**PROVIDED ENTRIES:**
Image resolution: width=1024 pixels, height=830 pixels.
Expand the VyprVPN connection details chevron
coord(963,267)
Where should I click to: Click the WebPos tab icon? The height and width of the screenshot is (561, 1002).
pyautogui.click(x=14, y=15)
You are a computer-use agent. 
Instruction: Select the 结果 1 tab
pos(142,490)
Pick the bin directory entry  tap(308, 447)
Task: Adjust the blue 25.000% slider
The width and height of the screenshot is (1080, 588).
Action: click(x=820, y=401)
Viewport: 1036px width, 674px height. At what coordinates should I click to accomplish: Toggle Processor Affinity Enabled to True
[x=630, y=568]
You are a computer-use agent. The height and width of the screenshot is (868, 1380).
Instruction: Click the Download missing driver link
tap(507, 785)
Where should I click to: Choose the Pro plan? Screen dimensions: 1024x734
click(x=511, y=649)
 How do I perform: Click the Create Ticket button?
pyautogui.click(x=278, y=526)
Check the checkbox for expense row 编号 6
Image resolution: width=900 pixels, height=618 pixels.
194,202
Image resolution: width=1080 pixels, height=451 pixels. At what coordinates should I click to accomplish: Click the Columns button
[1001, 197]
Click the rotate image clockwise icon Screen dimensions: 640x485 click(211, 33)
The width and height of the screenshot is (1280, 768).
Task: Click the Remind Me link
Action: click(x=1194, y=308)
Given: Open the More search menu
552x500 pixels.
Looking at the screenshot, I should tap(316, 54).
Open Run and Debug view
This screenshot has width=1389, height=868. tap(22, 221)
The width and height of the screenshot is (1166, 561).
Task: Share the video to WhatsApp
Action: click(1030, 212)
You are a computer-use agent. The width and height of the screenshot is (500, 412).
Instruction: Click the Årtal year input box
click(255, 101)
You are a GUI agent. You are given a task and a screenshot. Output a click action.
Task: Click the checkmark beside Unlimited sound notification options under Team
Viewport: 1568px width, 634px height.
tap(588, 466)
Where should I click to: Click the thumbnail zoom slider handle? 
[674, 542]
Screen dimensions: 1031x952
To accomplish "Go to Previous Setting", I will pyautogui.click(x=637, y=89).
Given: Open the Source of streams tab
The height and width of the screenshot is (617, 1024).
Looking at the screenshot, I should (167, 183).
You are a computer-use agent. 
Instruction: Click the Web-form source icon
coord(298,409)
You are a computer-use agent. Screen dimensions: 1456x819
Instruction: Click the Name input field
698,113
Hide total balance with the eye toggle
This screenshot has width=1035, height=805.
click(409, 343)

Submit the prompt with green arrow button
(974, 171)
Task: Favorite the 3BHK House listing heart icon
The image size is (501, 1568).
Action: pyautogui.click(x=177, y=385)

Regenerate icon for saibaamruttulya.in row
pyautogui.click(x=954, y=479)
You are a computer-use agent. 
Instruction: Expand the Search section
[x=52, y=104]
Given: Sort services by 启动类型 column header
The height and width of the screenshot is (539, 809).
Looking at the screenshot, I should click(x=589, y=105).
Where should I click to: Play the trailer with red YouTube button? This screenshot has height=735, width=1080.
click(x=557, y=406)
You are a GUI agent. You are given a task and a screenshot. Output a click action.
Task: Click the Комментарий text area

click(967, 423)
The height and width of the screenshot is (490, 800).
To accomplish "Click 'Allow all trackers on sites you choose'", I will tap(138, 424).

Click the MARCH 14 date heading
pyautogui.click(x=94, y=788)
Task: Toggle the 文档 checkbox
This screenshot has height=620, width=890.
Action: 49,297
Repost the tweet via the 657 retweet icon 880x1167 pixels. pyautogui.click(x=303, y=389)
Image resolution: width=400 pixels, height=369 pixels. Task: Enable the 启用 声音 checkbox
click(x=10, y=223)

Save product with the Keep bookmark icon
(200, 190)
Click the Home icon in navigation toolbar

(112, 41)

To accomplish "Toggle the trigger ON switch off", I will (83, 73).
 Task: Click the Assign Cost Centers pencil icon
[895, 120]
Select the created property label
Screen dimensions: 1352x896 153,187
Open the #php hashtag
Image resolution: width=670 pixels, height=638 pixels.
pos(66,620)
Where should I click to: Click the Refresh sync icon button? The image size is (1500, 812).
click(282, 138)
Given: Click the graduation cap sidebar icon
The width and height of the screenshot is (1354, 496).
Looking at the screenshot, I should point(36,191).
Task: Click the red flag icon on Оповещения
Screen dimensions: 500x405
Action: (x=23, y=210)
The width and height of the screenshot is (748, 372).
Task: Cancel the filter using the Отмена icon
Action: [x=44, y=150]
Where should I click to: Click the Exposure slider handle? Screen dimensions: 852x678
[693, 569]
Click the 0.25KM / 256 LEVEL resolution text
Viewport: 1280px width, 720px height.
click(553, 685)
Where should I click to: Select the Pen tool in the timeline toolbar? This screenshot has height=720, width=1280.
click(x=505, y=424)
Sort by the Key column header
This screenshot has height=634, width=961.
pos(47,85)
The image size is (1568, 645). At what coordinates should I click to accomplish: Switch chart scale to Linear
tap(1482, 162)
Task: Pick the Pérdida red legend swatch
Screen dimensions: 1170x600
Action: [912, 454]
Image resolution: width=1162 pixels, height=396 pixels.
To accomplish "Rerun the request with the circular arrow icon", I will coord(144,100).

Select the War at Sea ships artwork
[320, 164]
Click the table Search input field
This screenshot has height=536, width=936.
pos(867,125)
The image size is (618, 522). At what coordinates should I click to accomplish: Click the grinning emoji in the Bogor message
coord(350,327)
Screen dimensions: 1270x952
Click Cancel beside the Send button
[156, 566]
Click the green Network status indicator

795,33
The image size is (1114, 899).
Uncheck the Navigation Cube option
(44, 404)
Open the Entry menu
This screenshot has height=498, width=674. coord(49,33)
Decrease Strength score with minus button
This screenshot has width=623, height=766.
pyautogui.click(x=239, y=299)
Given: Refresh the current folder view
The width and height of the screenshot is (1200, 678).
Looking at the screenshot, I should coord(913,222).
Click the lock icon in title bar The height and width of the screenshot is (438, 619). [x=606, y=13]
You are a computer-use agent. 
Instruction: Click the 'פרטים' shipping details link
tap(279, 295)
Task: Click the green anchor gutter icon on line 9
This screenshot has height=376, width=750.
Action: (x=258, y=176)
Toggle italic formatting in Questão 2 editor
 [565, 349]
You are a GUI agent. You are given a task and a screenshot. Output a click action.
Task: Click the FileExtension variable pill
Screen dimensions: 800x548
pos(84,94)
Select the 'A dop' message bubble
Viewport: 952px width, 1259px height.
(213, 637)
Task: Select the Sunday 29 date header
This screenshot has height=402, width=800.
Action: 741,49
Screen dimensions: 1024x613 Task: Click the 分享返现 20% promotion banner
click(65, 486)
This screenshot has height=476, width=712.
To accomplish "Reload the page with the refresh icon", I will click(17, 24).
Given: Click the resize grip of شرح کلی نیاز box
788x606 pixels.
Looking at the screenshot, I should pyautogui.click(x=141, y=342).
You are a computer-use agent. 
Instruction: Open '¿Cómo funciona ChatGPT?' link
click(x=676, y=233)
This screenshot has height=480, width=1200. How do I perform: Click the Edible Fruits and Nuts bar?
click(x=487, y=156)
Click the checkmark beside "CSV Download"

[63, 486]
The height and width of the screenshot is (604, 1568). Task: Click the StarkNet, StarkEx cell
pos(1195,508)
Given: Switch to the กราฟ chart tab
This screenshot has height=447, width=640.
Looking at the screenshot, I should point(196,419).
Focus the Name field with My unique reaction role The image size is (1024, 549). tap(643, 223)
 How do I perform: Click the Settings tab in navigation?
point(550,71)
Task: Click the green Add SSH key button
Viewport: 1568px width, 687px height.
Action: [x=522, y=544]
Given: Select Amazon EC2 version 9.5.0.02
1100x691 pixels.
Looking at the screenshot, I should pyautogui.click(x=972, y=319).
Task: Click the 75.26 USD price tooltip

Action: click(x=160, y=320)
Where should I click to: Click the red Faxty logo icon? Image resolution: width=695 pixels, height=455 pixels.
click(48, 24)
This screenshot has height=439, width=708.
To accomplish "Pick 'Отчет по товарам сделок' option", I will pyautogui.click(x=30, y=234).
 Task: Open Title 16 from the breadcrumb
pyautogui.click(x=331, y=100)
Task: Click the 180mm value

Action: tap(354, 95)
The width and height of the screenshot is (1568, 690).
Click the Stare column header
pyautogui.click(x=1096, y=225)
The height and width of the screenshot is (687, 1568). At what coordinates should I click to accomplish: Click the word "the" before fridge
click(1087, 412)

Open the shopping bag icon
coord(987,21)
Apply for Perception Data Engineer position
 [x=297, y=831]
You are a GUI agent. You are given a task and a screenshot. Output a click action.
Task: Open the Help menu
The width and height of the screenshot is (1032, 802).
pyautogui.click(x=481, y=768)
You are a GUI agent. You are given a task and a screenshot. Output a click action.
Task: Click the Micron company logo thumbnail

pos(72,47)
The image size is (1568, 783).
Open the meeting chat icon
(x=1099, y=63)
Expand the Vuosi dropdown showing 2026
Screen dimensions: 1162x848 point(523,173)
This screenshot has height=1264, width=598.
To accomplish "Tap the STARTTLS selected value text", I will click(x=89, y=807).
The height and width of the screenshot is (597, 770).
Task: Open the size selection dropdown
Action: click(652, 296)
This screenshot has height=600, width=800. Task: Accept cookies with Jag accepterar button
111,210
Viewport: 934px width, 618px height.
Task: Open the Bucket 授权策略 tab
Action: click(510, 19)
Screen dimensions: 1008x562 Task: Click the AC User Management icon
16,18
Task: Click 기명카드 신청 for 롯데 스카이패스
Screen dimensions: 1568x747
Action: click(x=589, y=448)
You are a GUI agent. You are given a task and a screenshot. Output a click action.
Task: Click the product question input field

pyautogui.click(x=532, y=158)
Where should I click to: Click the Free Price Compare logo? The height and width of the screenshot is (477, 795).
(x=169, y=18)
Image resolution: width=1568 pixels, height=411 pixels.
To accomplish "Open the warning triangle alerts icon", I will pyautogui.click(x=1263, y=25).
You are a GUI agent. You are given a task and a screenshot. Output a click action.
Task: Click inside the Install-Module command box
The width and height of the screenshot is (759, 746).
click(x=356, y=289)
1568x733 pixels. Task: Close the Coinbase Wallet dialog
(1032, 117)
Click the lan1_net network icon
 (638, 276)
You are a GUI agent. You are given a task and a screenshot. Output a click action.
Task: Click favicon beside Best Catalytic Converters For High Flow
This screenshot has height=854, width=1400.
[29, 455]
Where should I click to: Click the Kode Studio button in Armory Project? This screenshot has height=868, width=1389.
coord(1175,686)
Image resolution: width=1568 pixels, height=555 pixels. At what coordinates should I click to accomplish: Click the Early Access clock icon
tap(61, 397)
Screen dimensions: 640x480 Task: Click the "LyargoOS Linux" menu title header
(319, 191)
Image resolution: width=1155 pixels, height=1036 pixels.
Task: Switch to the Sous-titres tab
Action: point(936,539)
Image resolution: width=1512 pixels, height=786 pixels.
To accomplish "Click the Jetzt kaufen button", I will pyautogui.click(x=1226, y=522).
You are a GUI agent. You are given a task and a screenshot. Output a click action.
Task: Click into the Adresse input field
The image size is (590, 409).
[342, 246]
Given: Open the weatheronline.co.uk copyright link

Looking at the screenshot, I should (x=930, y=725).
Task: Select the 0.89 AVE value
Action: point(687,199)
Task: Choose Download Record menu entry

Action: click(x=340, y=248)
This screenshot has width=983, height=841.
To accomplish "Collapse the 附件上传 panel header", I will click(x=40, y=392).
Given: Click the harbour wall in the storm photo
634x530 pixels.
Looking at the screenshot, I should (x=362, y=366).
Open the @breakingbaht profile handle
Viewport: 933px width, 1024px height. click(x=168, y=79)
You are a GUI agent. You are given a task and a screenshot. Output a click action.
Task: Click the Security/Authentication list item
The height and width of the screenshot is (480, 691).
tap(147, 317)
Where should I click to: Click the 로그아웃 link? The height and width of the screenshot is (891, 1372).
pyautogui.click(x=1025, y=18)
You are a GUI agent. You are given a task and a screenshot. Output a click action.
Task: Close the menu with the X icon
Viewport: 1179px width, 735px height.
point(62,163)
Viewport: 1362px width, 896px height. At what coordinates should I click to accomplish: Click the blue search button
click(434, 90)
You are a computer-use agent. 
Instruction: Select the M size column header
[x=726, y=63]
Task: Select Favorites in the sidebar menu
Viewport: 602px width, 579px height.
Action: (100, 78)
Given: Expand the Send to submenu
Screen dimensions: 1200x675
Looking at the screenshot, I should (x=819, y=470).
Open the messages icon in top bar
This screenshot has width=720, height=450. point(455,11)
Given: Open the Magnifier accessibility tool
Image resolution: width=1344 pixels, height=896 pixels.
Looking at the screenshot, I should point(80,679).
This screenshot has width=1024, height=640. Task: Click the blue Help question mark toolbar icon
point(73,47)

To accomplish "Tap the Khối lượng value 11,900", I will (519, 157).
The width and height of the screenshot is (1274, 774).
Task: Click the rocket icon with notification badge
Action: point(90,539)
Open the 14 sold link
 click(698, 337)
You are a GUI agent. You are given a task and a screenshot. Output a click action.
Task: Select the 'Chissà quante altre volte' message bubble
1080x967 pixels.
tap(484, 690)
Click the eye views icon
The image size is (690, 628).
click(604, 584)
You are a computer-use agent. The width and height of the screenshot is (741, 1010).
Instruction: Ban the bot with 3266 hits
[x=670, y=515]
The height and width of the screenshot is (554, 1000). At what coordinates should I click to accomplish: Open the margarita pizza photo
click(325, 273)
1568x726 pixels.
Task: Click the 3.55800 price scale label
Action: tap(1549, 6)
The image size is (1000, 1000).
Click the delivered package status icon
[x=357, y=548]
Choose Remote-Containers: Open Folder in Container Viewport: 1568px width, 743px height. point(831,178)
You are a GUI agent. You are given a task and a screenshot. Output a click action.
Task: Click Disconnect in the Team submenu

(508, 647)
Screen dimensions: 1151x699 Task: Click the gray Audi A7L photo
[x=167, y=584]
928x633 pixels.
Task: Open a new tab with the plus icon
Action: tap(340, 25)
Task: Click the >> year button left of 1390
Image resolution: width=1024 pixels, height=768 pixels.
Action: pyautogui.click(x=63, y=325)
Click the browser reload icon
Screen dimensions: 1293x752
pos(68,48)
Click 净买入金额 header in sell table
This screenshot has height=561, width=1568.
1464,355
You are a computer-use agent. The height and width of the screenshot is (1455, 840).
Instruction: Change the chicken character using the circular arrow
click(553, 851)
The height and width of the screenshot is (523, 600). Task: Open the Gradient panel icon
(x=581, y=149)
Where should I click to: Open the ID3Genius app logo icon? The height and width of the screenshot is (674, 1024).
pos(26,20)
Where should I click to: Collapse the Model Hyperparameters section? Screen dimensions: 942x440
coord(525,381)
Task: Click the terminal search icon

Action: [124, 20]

**WHAT THE EXERCISE ASKS:**
Every line in the data above that includes the word "Pick" should be copied.

**COMPLETED EXERCISE:**
Pick the bin directory entry  tap(308, 447)
Task: Pick the Pérdida red legend swatch
To accomplish "Pick 'Отчет по товарам сделок' option", I will pyautogui.click(x=30, y=234).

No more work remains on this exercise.